Thai marketers are aware of digital marketing but many are not brave enough to use it, according to Kent Wertime, the president of OgilvyOne Asia.
Many Thai marketers had an old-fashioned view of Thai consumers, Mr Wertime said at a recent marketing seminar held by the Sasin Alumni Association.
"Marketers think most online users are kids. They have out-of-date information. But you can see how many people in this room connect to digital media. A lot of Thai consumers are very sophisticated," he said, referring to the hundreds of participants using digital devices.
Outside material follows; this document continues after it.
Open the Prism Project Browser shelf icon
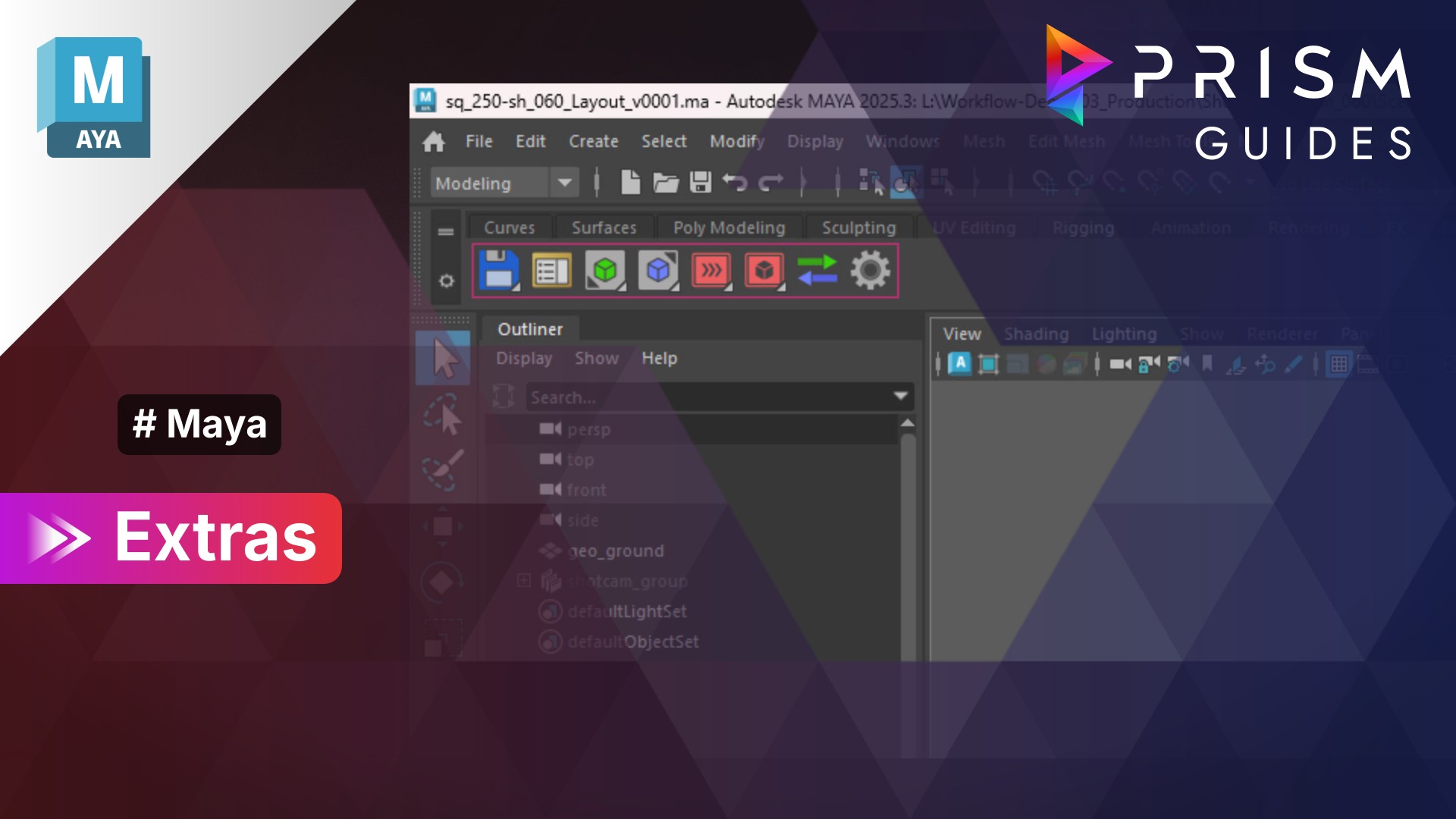[x=551, y=270]

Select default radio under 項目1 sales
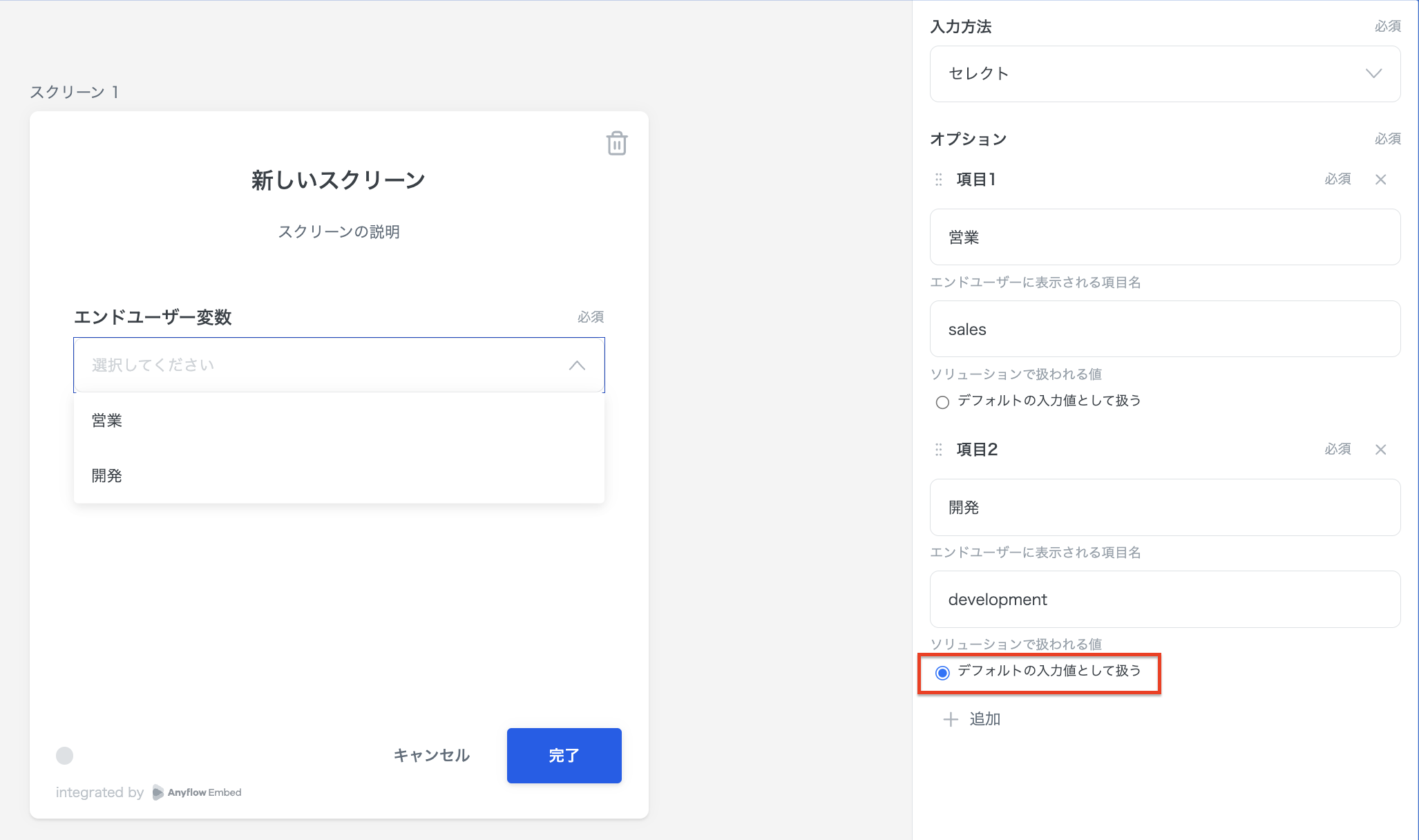942,402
Digital marketing covers not only the Internet, but also mobile phones and fixed-line phones, with more than 10 millions users in Thailand.
Mr Wertime said that digital technology opened up marketing opportunities to businesses of all sizes.
"Noodle shops can run a Web site to promote their product but cannot advertise in Thai Rath," he said.
Thailand is still learning about digital marketing so Web pages are less attractive and effective, but Mr Wertime said Thai marketers were fast learners.
More people these days are spending up to six hours a day on the Internet rather than six hours watching TV, presenting an opportunity, said Ian Fenwick, a professor and adviser to the Sasin Graduate Institute of Business Administration. Global advertising expenditures on traditional media are growing by only 6 percent per year but digital media spending is growing at 63 percent.
In Thailand, 13.4 million users have access to the Internet. But ad spending on the Internet was only 1.1 percent of the 92 billion baht (US$2.56 billion) in total spending, according to the 2008 Media Outlook by Group M, a communication and media agency.
Mr Fenwick said digital marketing was a "tectonic shift" in the way businesses communicate with customers.
Some of these fundamental changes are that consumers now come to product manufacturers (instead of waiting for them to sell products); devices are becoming digital; media are increasingly digital; people's time is increasingly devoted to digital products; and marketing is increasingly spent on digital channels.
Mr Wertime said that since more people were researching products online before they went shopping, marketers must provide more online content.